At the time this document is being written, we pass all the tests we expect to. That is to say, all tests which do not trip warnings that unimplemented features are being exercised. Of course, just because we pass the tests, that does not necessarily imply we pass them for the right reasons! This is especially a problem with “negative” tests, which are expected to fail in a particular way, for a particular reason. For example, a test which checks that “with” statements are not permitted within strict mode functions may expect a SyntaxError. However, if the implementation were to incorrectly reject all instances of “with”, or even to spuriously reject some other perfectly legal syntax, the test would pass, even though the behaviour is clearly at fault.

If you require a stronger guarantee about the correctness of JSRef, see the correctness proof against the JSCert semantics.

Bisect

To test coverage of one program or a series of test, we also support the Bisect tool. Here is how to use it.

First, install the bisect dependancy and build the bisect version of the interpreter.

opam install bisect
make interp/run_jsbisect

Next, run the programs using the bisect-ready version of the interpreter:

for file in $FILE_LIST; do
  ./runtests.py --interp_path interp/run_jsbisect $file
done

This will create as many bisectXXXX.out files as there are files that are run.

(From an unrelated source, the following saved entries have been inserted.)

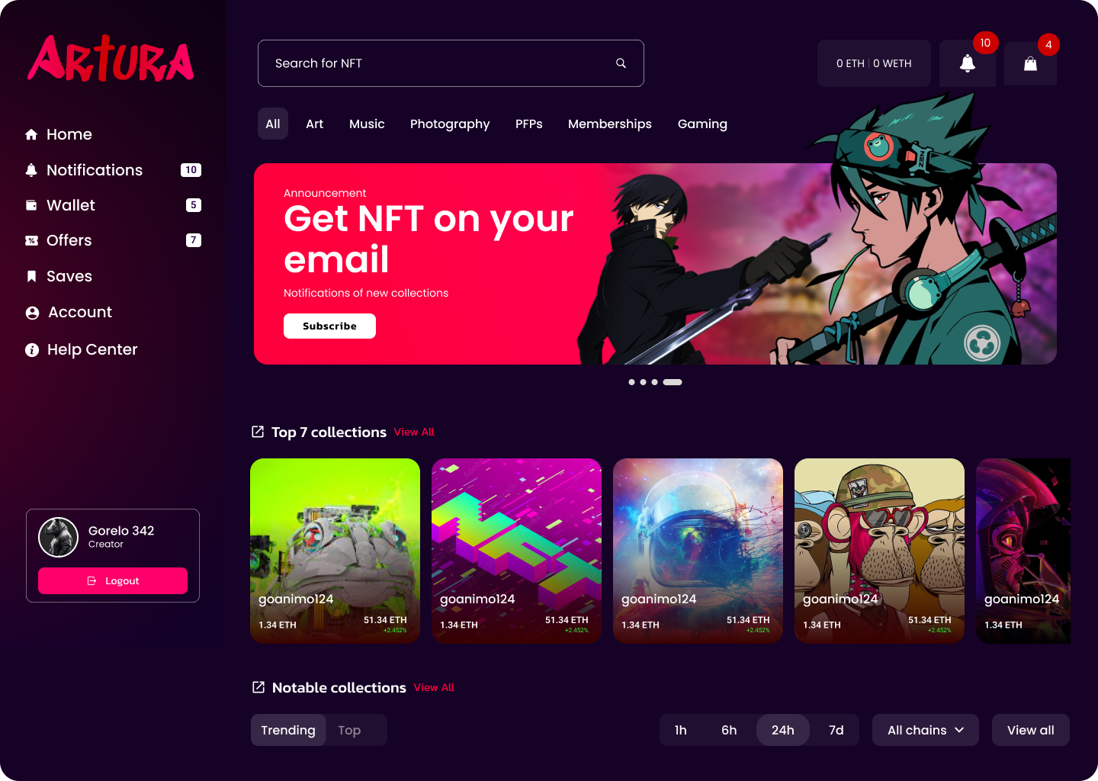Click the Help Center info icon
Viewport: 1098px width, 781px height.
coord(32,350)
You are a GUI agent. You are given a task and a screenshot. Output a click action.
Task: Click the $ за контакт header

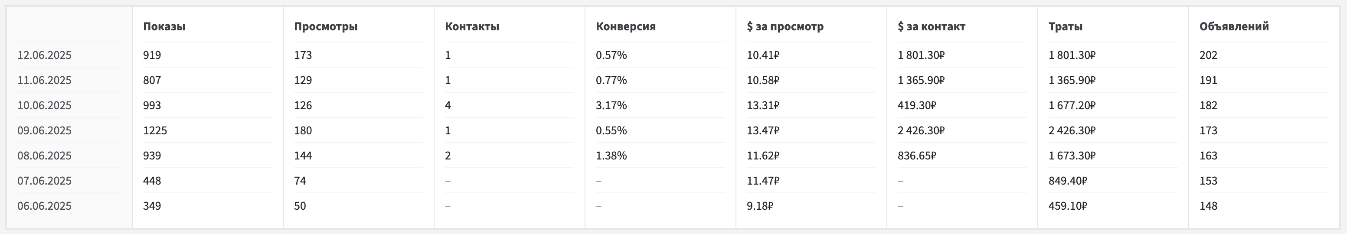click(932, 26)
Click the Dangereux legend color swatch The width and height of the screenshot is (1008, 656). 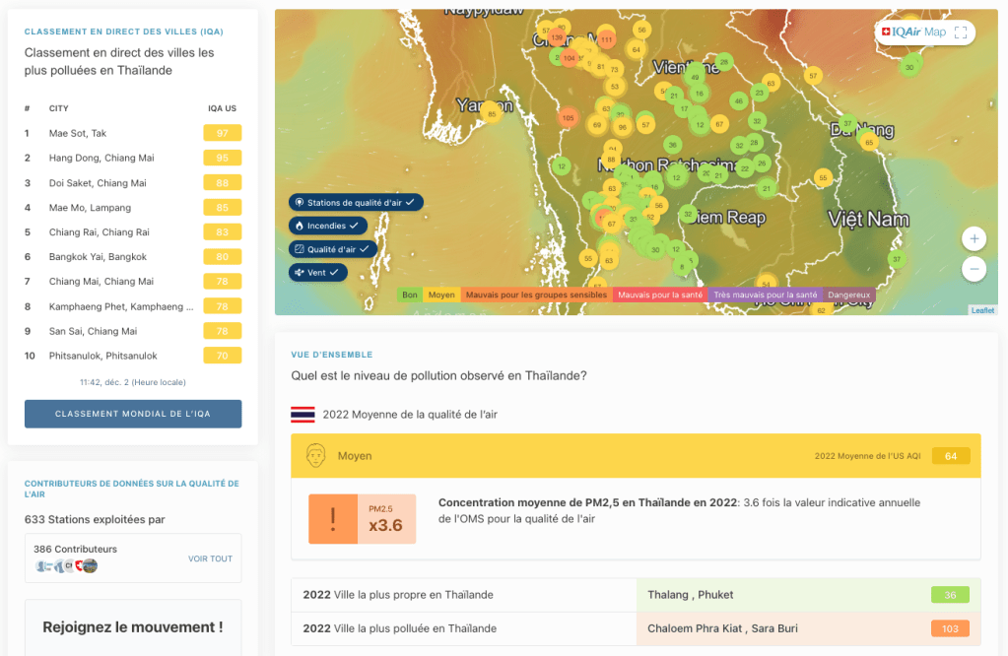848,295
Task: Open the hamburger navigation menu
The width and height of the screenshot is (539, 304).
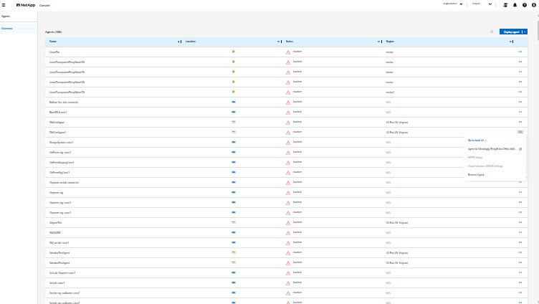Action: (4, 4)
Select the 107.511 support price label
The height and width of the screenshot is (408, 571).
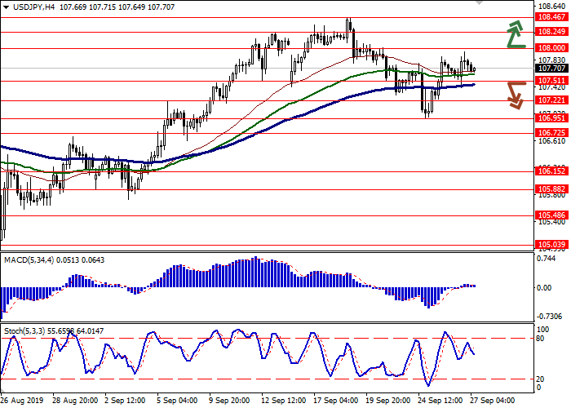click(551, 82)
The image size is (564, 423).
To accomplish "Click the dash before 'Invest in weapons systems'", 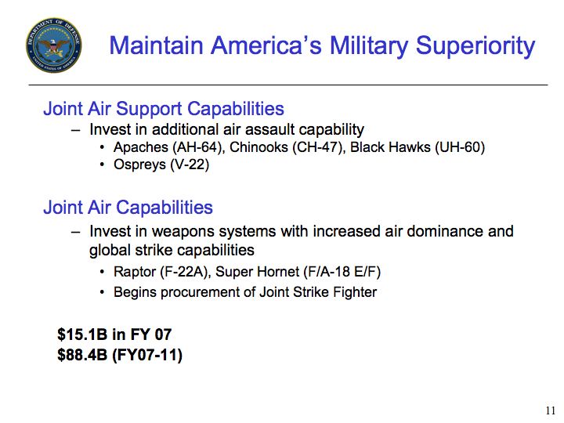I will click(75, 232).
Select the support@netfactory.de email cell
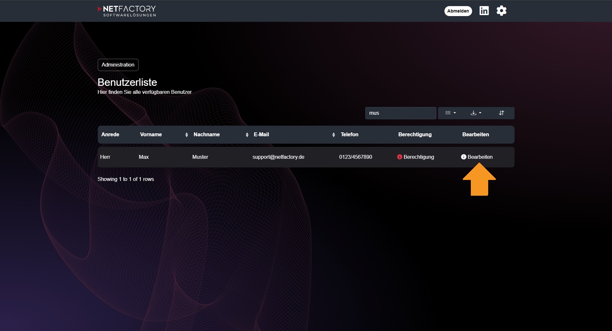Image resolution: width=612 pixels, height=331 pixels. 278,157
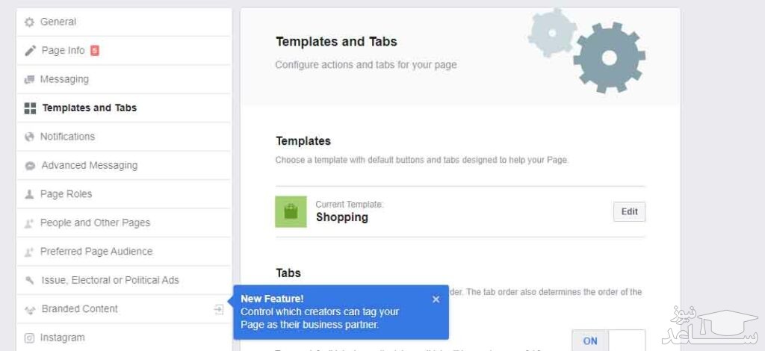Open Preferred Page Audience settings

click(96, 252)
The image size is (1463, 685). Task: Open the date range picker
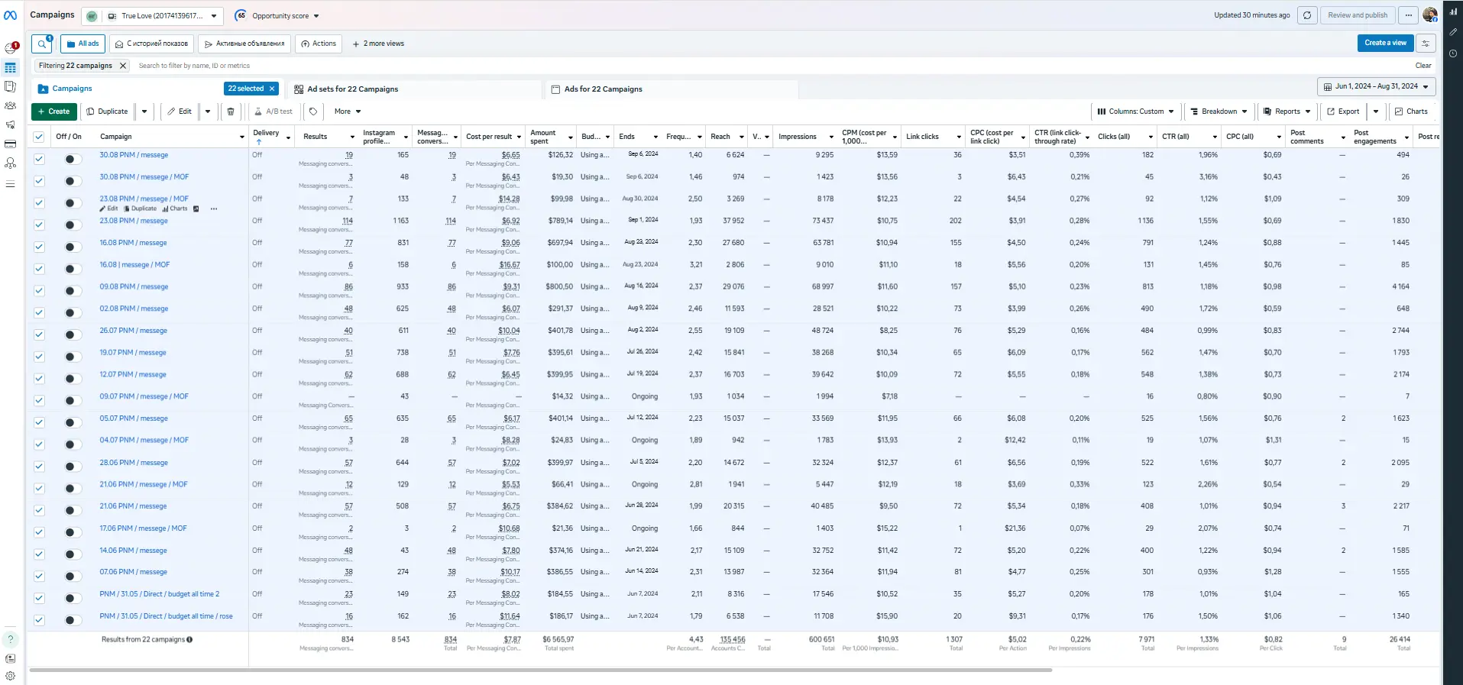click(x=1376, y=86)
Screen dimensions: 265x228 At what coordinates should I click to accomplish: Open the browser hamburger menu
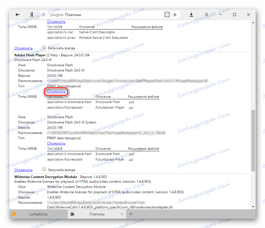point(206,14)
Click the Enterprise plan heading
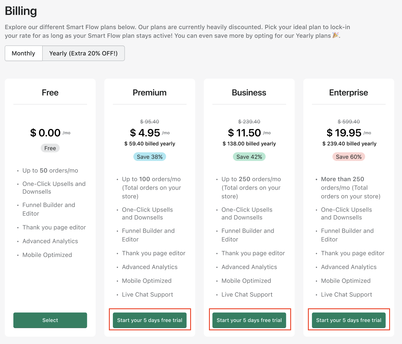 [348, 93]
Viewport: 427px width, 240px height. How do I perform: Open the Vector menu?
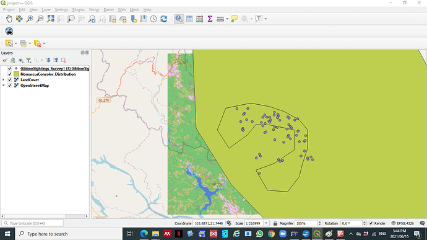pyautogui.click(x=94, y=10)
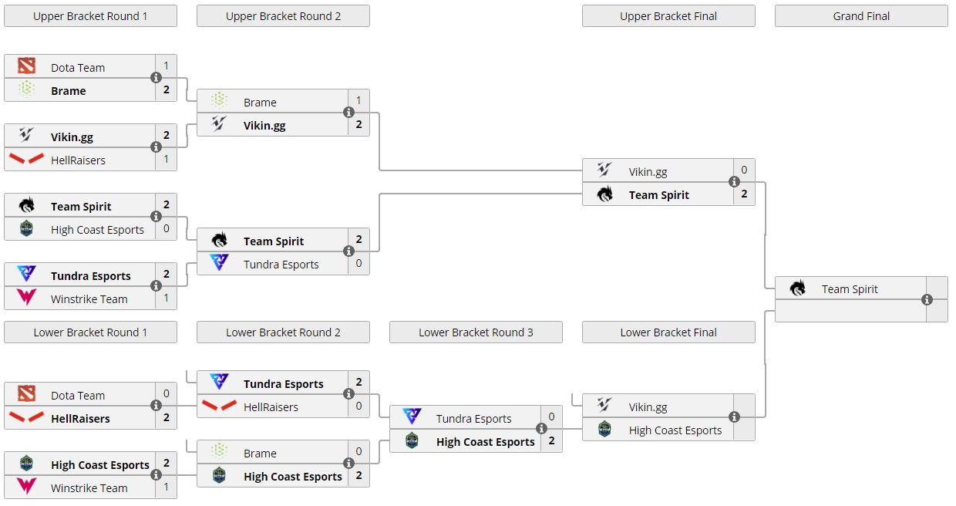
Task: Click High Coast Esports in Lower Bracket Final
Action: (x=675, y=430)
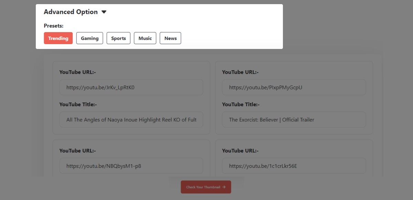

Then to build a report using these run, you need to:

make report

This will create a report in the report subdirectory (deleting any previous report that is there) and try to open it using a web browser. This will also delete the bisectXXXX.out files.

If you need to run bisect with more than 10000 files, you will need to set the BISECT_FILE environment variable at some point (as by default the number of output files is limited at 10000). We provide a shell script to run every test262 test, called runbisect.sh, which illustrates how to do so:

nb=0
for file in `./test262tests`; do
  prefix=$(( $nb / 9999))
  nb=$(( $nb + 1 ))
  export BISECT_FILE=bisect_$prefix
  ./runtests.py --interp_path interp/run_jsbisect $file
done

Under the hood: How tests work

Since we are currently focused on the core language, JSRef does not implement any IO features. We can run any program to completion, and inspect the final state and return value of that program, but we cannot interact with the program while it is running.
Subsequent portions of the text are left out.